- [Input for this task]:
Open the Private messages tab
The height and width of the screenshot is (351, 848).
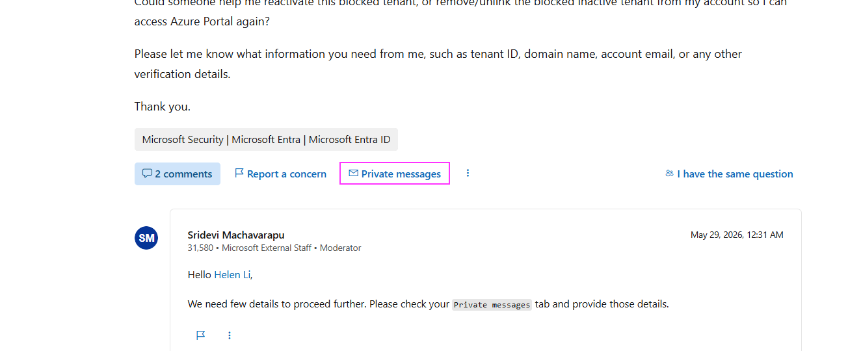pyautogui.click(x=395, y=174)
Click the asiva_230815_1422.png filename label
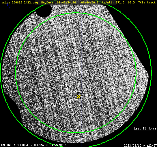Viewport: 157px width, 147px height. tap(20, 3)
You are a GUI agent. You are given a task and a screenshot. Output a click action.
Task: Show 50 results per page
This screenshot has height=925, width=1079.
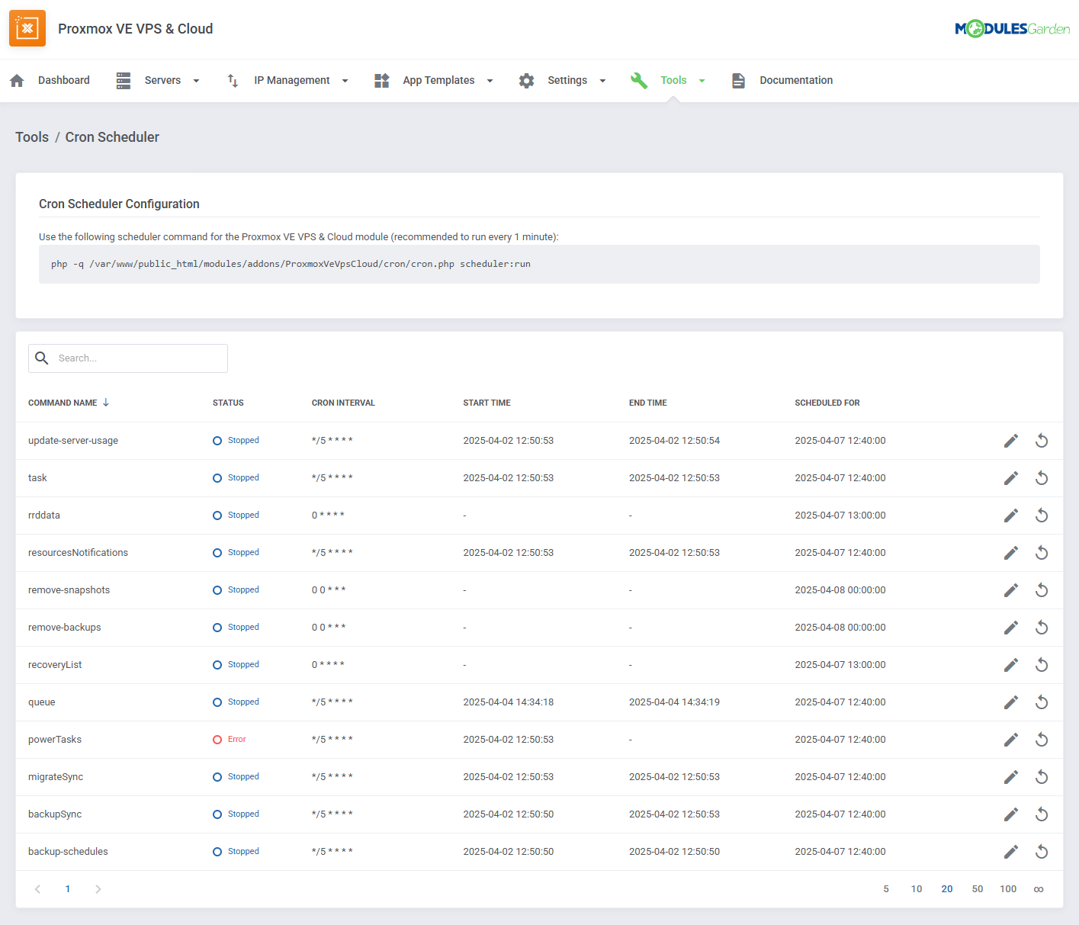tap(978, 888)
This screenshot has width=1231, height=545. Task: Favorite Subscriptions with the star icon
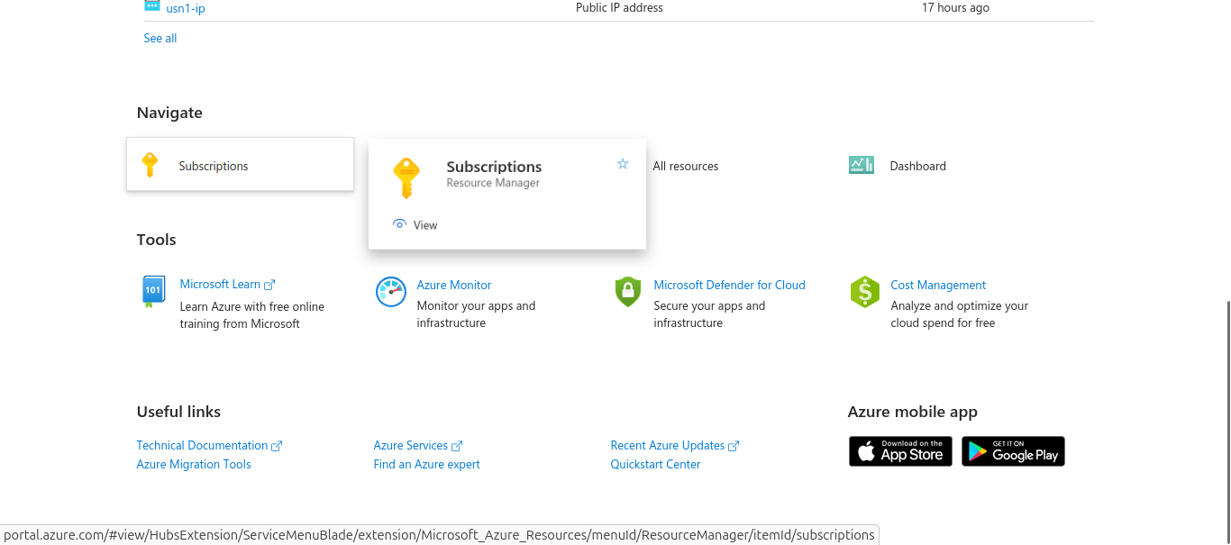coord(622,164)
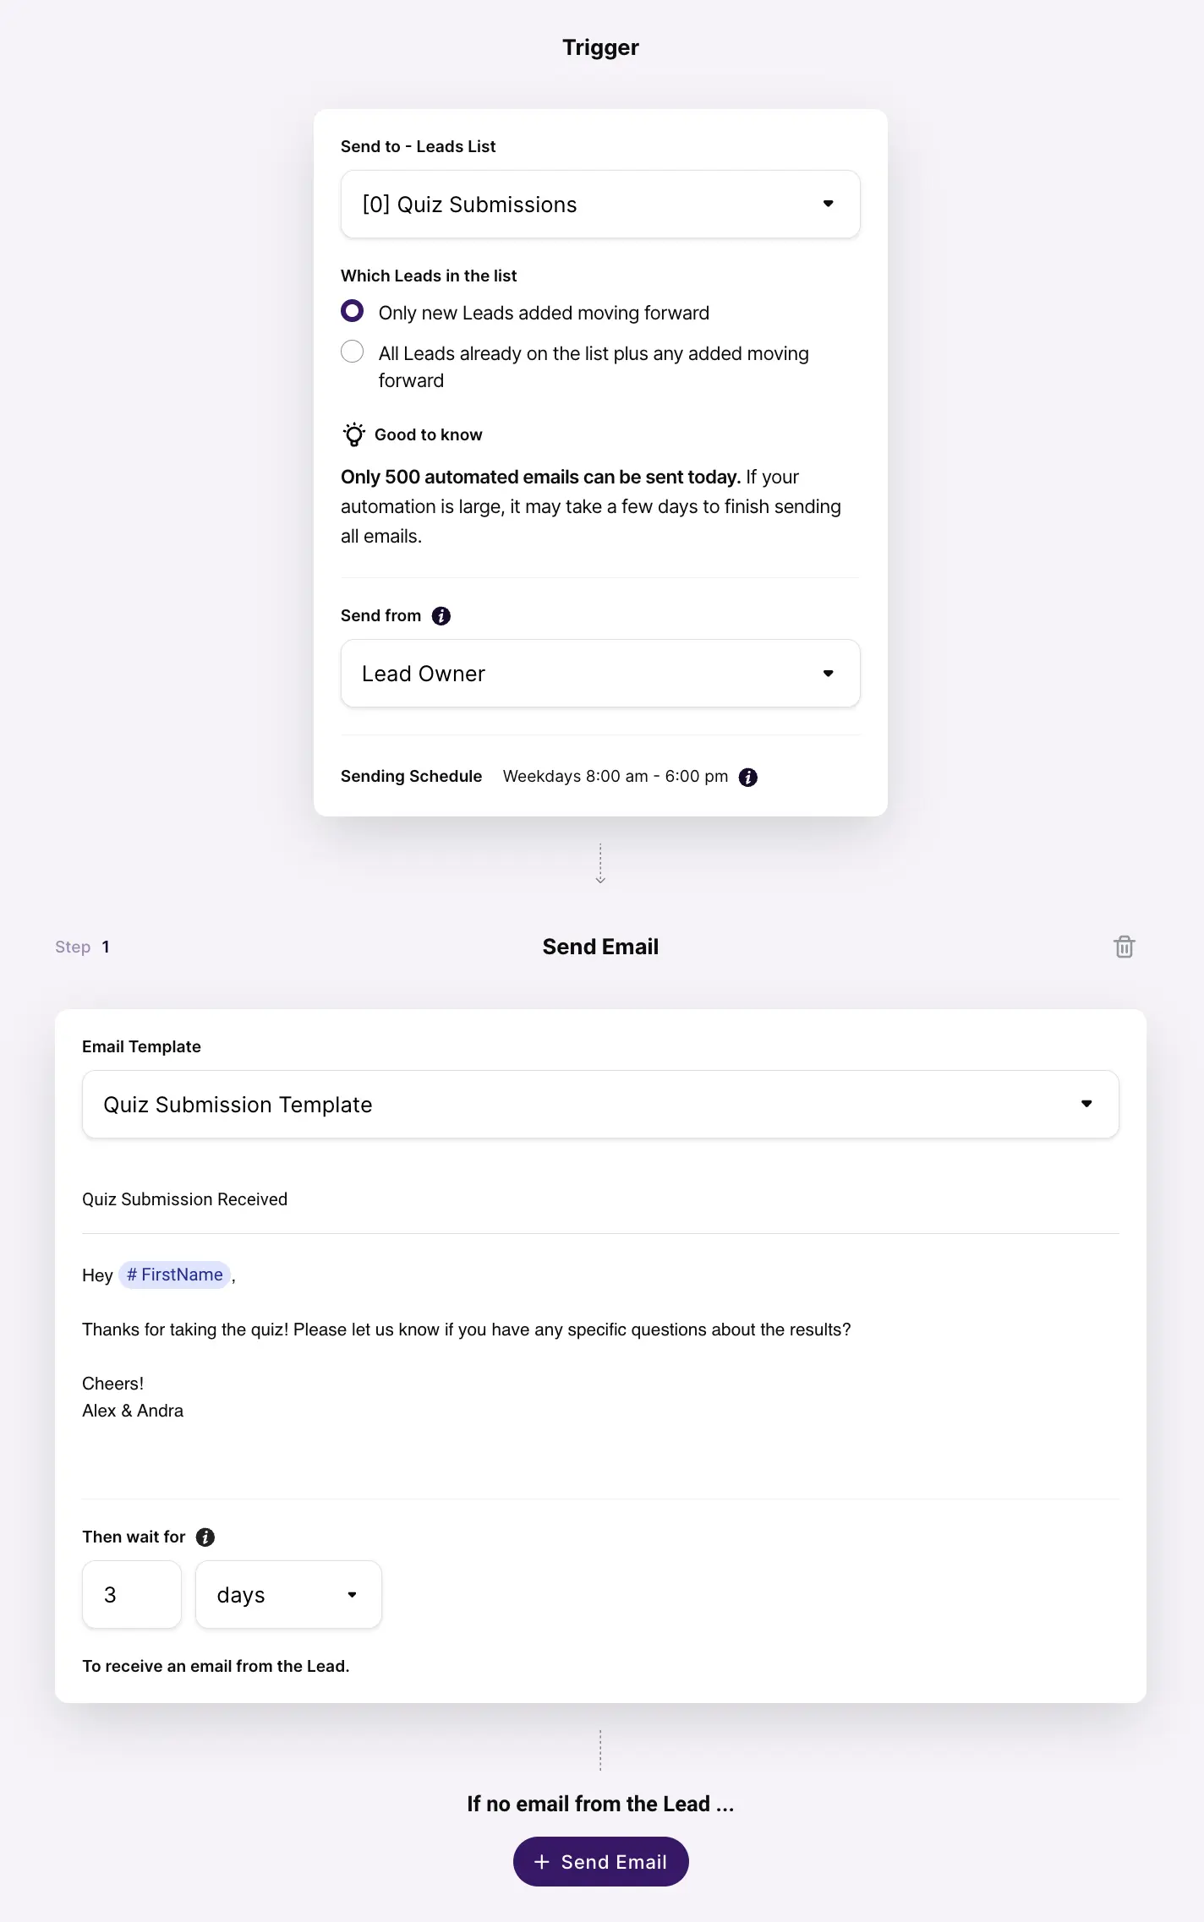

- [Directions]: The preceding entries are to be returned verbatim, with every picture excluded.

- [Answer box]:
Open the Private messages tab
The height and width of the screenshot is (351, 848).
pyautogui.click(x=395, y=174)
Click the asiva_230815_1422.png filename label
Viewport: 157px width, 147px height. tap(20, 3)
You are a GUI agent. You are given a task and a screenshot. Output a click action.
Task: Show 50 results per page
This screenshot has height=925, width=1079.
tap(978, 888)
This screenshot has width=1231, height=545. Task: Favorite Subscriptions with the star icon
coord(622,164)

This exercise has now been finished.